"Elements of The User Experience" by Jesse James Garrett
Chapter 2
Initially, the terminology in this chapter was a little bit confusing because many of the words are very similar. In addition, the concepts were very conceptual which made it even harder to understand. The most basic way that I came to understand it, was that your website should be constructed in the same way you would construct a business.
Your strategy is your business idea. What do you want to accomplish? What do you want to get out out of your company, and what do you want your customers to get?
The scope would be how your company is going to succeed. What features, products, or services will you offer?
The structure would be the blueprints for your company. What departments will you have and how will they interact?

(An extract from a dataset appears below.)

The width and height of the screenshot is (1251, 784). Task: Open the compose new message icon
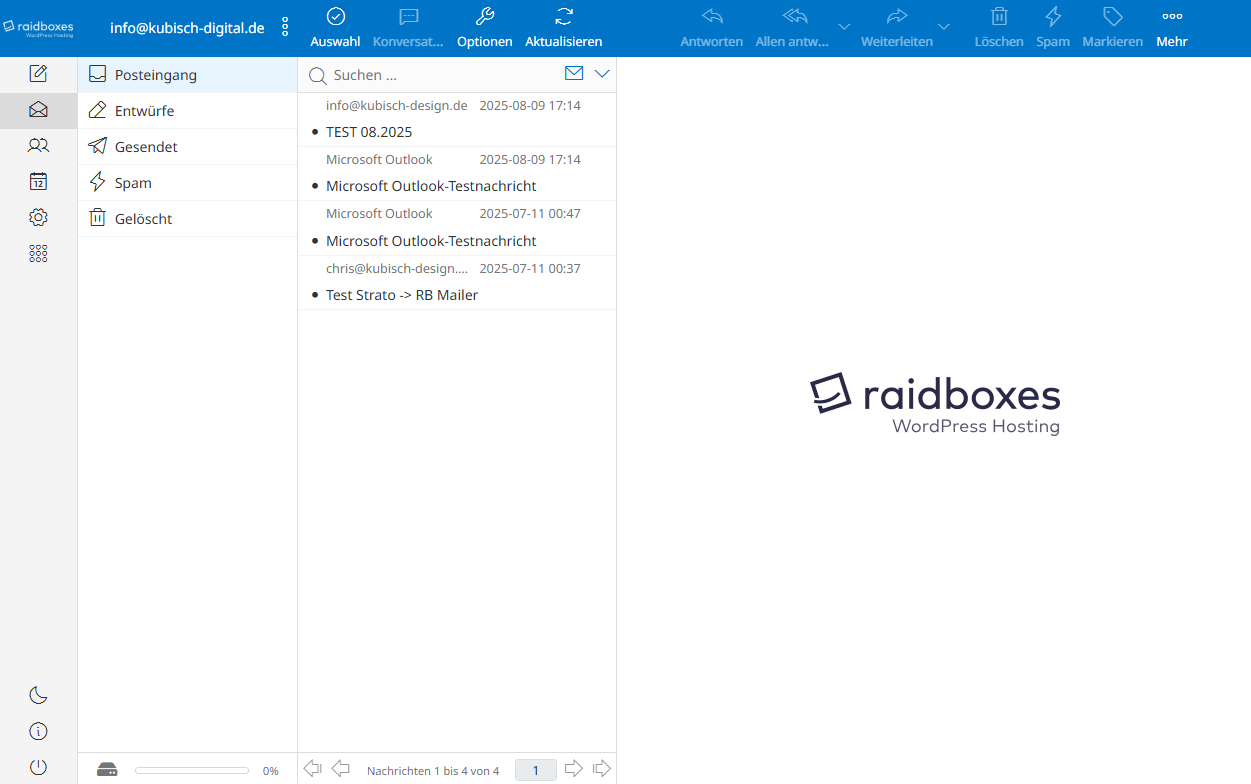[38, 74]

The skeleton would be the actual infrastructure of those blueprints. The physical manifestation of the inner workings of your company.
Lastly, the surface would be how your company is presented to the public.
If you think about a website this way, it is much each to understand how all these parts come together. You have to work from the bottom up, but each level interacts with the one above and below it. A website constructed for the best user experience has all five elements working harmoniously together.
Garrett further analyzed this model by dividing it down the middle according to the purpose of the site. The two sides argue that the sites operates either functional or to provide information. Of course, they are both right. There are multiple aspects within each element of user experience that relate to either the content or the functionality of the site, which is where the model begins to get complicated.
Discussion Questions:
1. Do you think there are any other elements to the user experience?
2. Do you think that content is still more important than functionality, or has the development of the web swung the balance?